Reproduce the records as a numbered list, from the line with "You are a computer-use agent. The width" up to and including the line with "tap(374, 554)", leaving out any blank lines. List only those lines.

— Begin Listed records —

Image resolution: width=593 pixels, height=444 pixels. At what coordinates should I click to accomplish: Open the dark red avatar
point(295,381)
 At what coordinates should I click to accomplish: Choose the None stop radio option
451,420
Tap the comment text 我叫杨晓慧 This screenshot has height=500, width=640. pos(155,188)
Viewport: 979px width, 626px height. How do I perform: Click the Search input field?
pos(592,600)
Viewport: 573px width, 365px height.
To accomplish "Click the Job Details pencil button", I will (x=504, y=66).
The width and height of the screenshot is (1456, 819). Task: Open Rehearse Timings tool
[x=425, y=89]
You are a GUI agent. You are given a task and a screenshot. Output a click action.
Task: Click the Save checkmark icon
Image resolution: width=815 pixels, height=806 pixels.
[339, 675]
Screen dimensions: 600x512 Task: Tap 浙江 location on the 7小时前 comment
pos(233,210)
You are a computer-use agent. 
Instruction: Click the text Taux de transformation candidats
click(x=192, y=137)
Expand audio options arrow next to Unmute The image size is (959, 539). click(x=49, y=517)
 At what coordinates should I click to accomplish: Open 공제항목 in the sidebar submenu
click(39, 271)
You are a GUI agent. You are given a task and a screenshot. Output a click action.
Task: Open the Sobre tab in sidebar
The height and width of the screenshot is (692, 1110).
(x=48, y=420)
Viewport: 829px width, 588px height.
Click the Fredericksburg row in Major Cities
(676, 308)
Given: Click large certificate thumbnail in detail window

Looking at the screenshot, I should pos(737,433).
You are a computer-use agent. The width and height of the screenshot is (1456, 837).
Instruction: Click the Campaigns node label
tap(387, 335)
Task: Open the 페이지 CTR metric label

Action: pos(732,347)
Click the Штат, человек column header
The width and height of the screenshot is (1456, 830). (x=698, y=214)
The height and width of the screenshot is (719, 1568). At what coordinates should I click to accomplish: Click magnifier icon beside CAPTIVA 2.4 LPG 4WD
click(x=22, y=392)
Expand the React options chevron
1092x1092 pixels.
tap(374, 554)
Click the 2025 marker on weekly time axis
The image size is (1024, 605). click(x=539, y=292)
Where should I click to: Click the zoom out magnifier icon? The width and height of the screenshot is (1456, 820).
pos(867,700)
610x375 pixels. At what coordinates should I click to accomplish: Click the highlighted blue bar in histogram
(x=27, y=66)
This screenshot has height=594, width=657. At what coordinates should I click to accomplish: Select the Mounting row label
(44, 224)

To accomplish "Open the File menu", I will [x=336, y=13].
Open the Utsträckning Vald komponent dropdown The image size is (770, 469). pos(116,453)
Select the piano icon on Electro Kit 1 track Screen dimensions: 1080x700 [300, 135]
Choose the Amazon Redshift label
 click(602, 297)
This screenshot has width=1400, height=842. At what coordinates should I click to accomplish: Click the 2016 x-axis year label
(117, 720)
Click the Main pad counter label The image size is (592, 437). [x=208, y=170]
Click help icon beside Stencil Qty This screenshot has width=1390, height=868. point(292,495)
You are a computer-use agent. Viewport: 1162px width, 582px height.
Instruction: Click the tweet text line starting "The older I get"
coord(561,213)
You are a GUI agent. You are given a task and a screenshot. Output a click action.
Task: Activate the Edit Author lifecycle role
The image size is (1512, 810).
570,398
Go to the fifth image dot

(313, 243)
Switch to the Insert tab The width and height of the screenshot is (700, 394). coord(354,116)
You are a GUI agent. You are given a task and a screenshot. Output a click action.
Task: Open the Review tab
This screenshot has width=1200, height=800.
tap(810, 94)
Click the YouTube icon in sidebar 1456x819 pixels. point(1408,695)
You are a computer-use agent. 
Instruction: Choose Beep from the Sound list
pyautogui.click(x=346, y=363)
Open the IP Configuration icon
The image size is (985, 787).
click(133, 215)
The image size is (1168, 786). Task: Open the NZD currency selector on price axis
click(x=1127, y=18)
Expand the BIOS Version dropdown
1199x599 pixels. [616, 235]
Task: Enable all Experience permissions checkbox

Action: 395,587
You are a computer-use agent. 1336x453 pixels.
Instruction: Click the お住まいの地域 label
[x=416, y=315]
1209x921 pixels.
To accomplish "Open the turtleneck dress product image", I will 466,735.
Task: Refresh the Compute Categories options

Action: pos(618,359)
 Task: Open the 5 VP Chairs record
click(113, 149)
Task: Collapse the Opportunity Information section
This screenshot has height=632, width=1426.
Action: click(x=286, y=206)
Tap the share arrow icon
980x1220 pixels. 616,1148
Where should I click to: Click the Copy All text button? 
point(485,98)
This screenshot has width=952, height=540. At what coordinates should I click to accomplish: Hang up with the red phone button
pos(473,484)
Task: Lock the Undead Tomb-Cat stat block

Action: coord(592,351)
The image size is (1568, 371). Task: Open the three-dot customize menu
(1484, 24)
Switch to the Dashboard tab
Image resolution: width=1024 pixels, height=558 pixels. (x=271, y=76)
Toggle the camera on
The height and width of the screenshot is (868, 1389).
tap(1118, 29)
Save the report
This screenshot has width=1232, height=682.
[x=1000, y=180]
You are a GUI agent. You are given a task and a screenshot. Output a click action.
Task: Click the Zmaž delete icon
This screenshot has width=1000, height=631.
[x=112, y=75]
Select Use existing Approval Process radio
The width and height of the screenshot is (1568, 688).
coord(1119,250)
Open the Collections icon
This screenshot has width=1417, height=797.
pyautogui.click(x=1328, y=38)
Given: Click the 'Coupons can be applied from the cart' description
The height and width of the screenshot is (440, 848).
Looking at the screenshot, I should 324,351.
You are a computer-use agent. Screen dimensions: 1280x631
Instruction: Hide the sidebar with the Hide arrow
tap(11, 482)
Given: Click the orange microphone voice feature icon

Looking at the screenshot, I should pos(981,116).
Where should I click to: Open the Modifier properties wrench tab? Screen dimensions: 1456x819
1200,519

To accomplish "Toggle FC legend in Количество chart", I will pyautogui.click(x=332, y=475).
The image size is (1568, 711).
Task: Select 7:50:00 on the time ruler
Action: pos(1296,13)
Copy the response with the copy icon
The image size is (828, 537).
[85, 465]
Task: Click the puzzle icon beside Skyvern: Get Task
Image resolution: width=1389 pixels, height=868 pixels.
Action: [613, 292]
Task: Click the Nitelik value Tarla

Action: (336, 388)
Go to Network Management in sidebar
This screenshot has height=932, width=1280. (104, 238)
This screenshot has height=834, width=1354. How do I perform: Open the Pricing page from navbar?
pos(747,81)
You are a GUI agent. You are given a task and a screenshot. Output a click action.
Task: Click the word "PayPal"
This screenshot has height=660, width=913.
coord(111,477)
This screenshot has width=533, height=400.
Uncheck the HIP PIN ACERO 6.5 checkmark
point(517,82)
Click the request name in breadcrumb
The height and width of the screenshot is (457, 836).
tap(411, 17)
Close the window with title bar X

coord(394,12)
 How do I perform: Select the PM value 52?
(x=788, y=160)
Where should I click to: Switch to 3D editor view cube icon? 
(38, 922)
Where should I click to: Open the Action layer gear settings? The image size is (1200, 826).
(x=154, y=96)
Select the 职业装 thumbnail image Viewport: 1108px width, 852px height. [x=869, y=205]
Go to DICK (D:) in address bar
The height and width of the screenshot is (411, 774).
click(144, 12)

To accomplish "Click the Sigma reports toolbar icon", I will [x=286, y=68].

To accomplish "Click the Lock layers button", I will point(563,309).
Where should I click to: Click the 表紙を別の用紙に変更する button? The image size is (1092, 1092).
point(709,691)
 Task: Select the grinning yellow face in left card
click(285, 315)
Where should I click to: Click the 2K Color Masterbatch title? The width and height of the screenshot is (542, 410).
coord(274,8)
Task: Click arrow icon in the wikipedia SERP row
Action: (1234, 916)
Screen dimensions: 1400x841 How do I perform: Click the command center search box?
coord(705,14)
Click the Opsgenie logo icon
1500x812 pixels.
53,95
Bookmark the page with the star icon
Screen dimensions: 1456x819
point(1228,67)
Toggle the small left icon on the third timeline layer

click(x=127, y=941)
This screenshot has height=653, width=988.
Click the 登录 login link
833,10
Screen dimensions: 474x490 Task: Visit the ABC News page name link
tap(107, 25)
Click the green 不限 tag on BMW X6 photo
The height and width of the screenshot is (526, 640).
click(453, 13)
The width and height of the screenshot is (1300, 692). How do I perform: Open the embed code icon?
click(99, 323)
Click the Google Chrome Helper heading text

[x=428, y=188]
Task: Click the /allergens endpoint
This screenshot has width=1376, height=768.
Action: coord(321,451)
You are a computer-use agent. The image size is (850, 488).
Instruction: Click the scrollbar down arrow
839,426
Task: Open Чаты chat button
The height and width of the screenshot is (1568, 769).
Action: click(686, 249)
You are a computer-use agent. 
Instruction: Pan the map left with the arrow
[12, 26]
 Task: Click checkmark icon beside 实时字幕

— End Listed records —

* [Final answer]
1. You are a computer-use agent. The width and height of the screenshot is (1456, 837).
2. Instruction: Click the Campaigns node label
3. tap(387, 335)
4. Task: Open the 페이지 CTR metric label
5. Action: pos(732,347)
6. Click the Штат, человек column header
7. The width and height of the screenshot is (1456, 830). (x=698, y=214)
8. The height and width of the screenshot is (719, 1568). At what coordinates should I click to accomplish: Click magnifier icon beside CAPTIVA 2.4 LPG 4WD
9. click(x=22, y=392)
10. Expand the React options chevron
11. 1092x1092 pixels.
12. tap(374, 554)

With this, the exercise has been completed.